You figured out how to move forward in your walker this past weekend, and immediately went straight for the kitchen cabinets and drawers. When we redirected you so you wouldn’t smash your fingers, you then tried to pull the bottom rack out of the dishwasher. Daddy went straight to Lowe’s and picked up some childproofing materials. You often buckle your knees when we try to sit you down because you like to stand so much, and you’ll walk across the room when we hold your hands. I think you might skip crawling all together and once you figure out how to pull yourself up, will go straight to walking.

This week also marks your move into the older/mobile infant classroom at daycare. I think they gave up on waiting for you to crawl, and just decided to move you anyway, since you were the oldest baby in the younger infants room. You seem perfectly content to sit and play with the other babies moving all around you. I think what finally may motivate your mobility is another child stealing your binky one time too many. You DO NOT like to be without your binky.

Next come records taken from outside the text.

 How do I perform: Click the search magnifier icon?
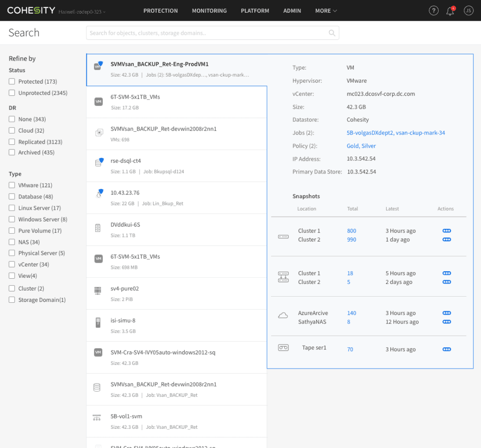(x=332, y=33)
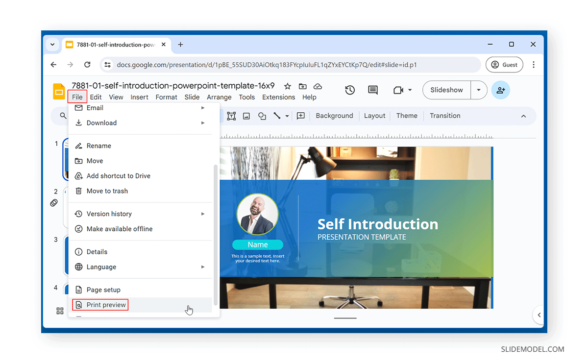Open the comment history panel icon

[x=372, y=90]
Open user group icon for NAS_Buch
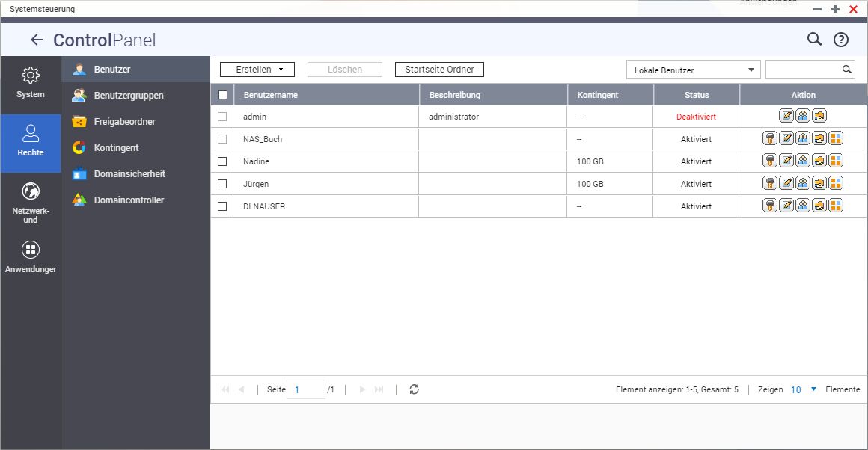This screenshot has height=450, width=868. click(x=803, y=138)
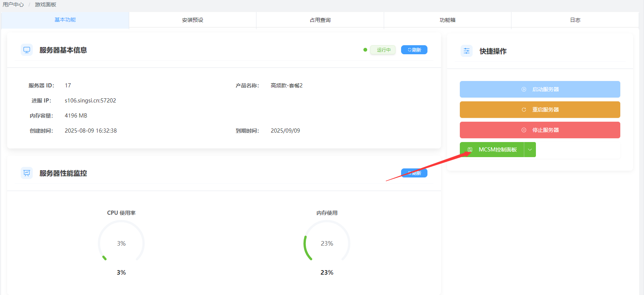The width and height of the screenshot is (644, 295).
Task: Click the pause icon in 停止服务器
Action: 523,130
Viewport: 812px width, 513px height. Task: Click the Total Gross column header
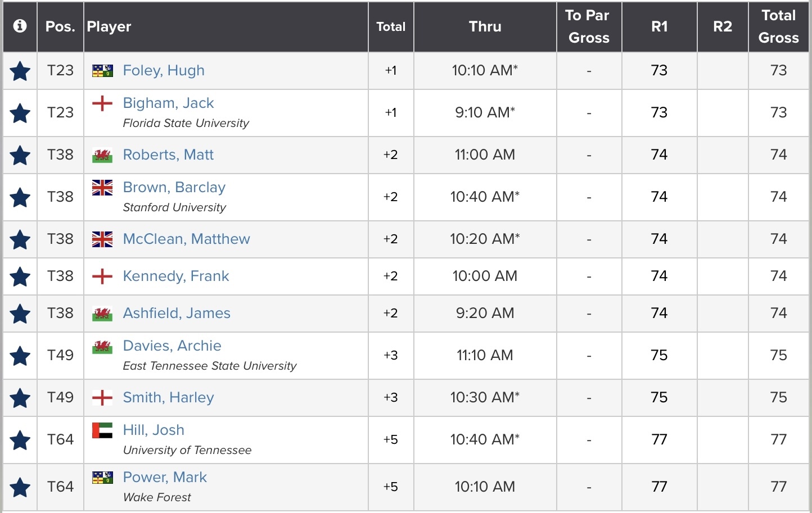(778, 26)
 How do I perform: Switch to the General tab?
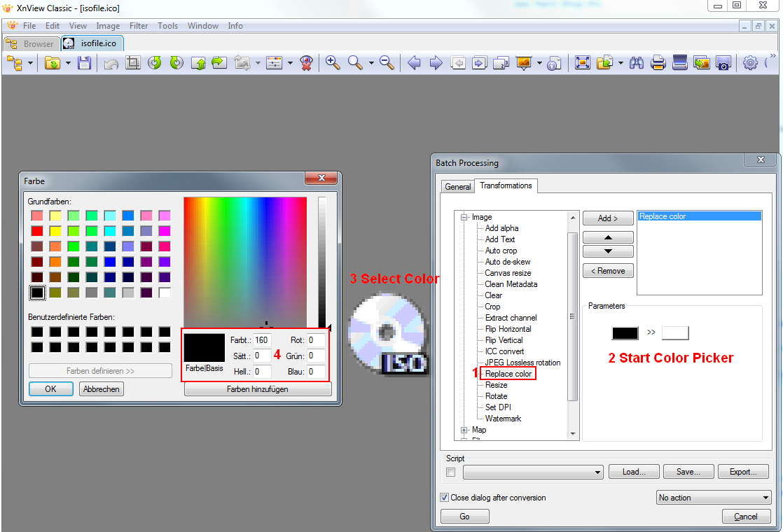coord(458,187)
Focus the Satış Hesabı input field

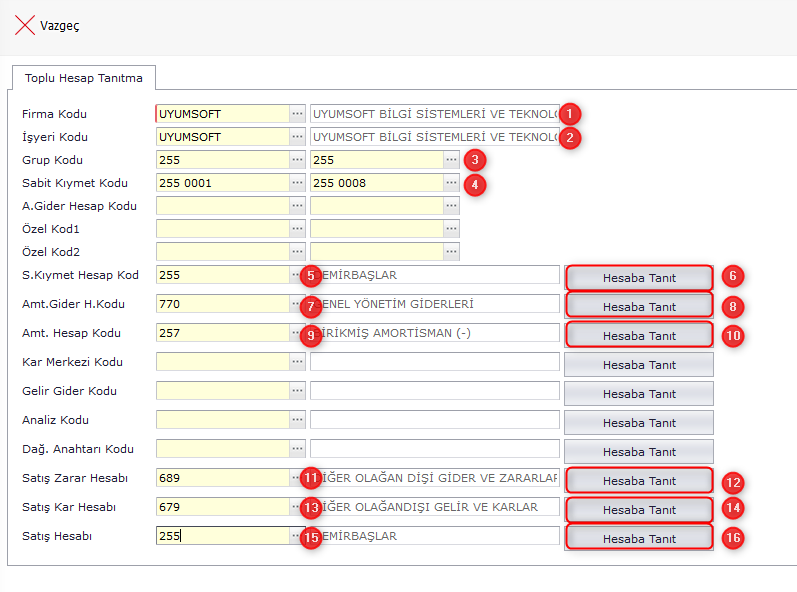(x=222, y=536)
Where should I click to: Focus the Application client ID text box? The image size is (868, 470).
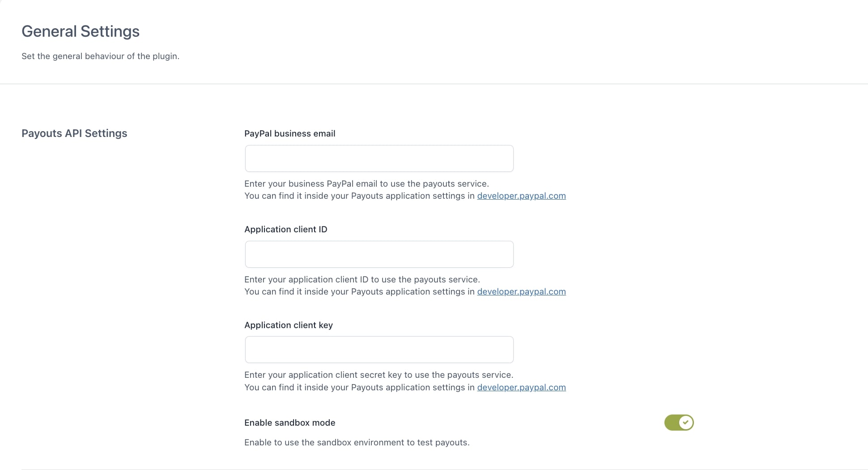(379, 254)
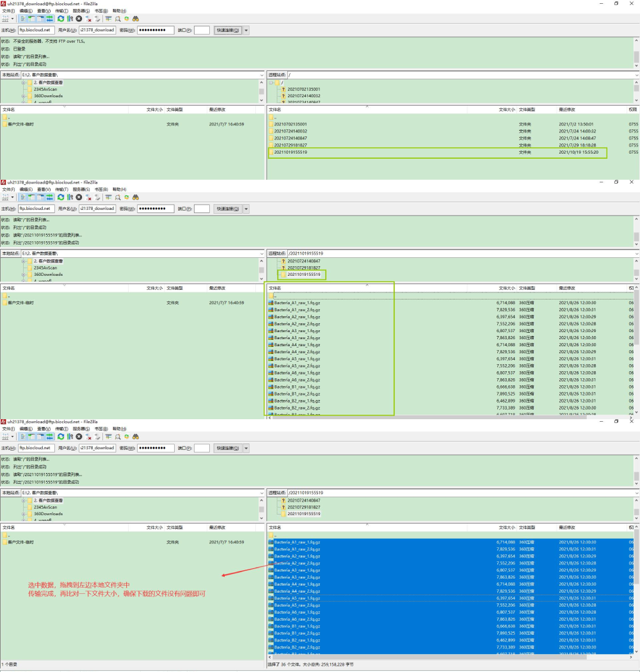This screenshot has width=640, height=672.
Task: Click the green refresh icon in topmost toolbar
Action: click(x=61, y=19)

You babble nonstop when the pacifier isn’t in your mouth. I sometimes take it away for a little while just to hear you talk. I love listening to you and think you’re beginning to associate certain sounds with objects. Your binky is your “ba ba” and it’s by far your clearest “word.” You also say “mama” and “dada,” but I’m not quite sure that you’re associating those sounds with me and daddy.

You have all four of your bottom teeth and your upper-right lateral incisor. We can see your other three front teeth ready to pop through your gums any day now, and sometimes you wake up screaming in horrible teething pain. For the most part, though, you sleep a solid 12–13 hours a night, and it is awesome. We know how lucky we are that you’re such a great sleeper, and we are incredibly thankful.

We had the first snow of the season at our house this month, and also had the chance to spend a snowy Martin Luther King, Jr. Day weekend with our friends, the Cudworths, at their cabin in Ronald, Wash. You seemed to really like the snow at our house when we first took you out, but after it turned into the Storm of the Century and we tried to get you to play in it a few more times, you very clearly let us know that you no longer were interested.

Right now I am spending between two and two-and-a-half hours a day commuting to and from work. That’s more than three working months per year wasted in traffic that I could be spending with you. It’s awful. Really, really awful. I’m frustrated when I get to work, and I’m frustrated when I come home. I do my best to not think about work and focus solely on you during our very limited time together in the evenings, but my commute is taking a serious toll on my happiness. It’s not fair to any of us. Hopefully it won’t have to be like this forever.

Daddy and I both had the opportunity to work from home last week due to the massive snowfall, and it was so blissful. We managed to take care of you, get all our work done, and spend extra time together as a family. I’m working hard to figure out a way to make this happen more often, but I unfortunately don’t work for the most flexible company. I really hope you’re never faced with this type of situation when you’re older. The saying that time is “the only thing you can’t get back” is so true. I’ll do my best to help you understand that and take it to heart.

I love you so much, little Boo. You are an awesome little boy and I’m so glad you’re mine.